Like Minotaur in a China Shop, the gameplay of Octodad is built around the refractory nature of the controls. The game's conceit is that you have been transformed into an octopus, for some reason, but have managed, so far, to keep your new nature a secret from your family. You have to perform a number of tasks in each room of your suburban family dwelling, under the eyes of your wife and children, without causing them to suspect that you are no longer human.
Actually, you seem to be four-limbed, although perhaps the other four limbs are merely hidden by your suit. Your limbs are, however, tentacular in nature. You can shift between "hand" and "foot" mode, and in each mode, the left mouse-button controls one limb, and the right the other. For instance to walk, you hold down the LMB to pick up your left leg, move it foward, release the button to plant your foot, then pick up and move your right leg with the RMB. Needless to say, this produces goofy and imprecise movement.

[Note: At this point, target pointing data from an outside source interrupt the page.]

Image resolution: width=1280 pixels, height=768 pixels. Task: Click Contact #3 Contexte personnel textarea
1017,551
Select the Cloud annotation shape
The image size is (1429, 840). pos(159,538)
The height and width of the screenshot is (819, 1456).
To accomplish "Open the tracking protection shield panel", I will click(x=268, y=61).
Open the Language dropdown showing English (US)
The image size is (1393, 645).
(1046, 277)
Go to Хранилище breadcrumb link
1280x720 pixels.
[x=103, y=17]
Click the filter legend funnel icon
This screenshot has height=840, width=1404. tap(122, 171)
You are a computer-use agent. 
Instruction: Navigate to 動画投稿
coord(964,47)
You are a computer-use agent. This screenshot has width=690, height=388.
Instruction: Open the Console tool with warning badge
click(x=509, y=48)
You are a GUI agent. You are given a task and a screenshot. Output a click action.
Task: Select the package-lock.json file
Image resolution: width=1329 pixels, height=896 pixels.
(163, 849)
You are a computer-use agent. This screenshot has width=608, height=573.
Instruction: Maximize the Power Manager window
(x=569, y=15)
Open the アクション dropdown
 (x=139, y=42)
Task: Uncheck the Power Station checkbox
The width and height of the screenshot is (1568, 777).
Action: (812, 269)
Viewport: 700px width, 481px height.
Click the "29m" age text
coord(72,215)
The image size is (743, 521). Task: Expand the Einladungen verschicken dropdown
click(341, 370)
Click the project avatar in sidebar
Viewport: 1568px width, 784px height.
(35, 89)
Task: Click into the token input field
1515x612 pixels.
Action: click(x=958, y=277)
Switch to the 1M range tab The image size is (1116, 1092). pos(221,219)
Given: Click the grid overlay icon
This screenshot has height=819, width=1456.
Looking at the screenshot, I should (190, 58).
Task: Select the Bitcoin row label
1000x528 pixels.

The control scheme itself is amusingly awkward, but the game shines also in its framing; Octodad is, in a sense, the game equivalent of a very dumb American sitcom. You can practically see the pitch: "It's Leave it to Beaver, but Dad is an octopus!" The voice acting and the silly tasks you're called upon to perform (clean the counter, put the dishes in the sink, clean out the refrigerator) are both challenging, given the difficulty of anything like fine motor control, and suited to the setting.
This is not as tightly designed and paced a game as Minotaur in a China Shop, but it is excellent fun.
Octodad is an IGF Student Showcase finalist for 2011.
(At present, downloads are available only via a Torrent, so you will need a Torrent client.)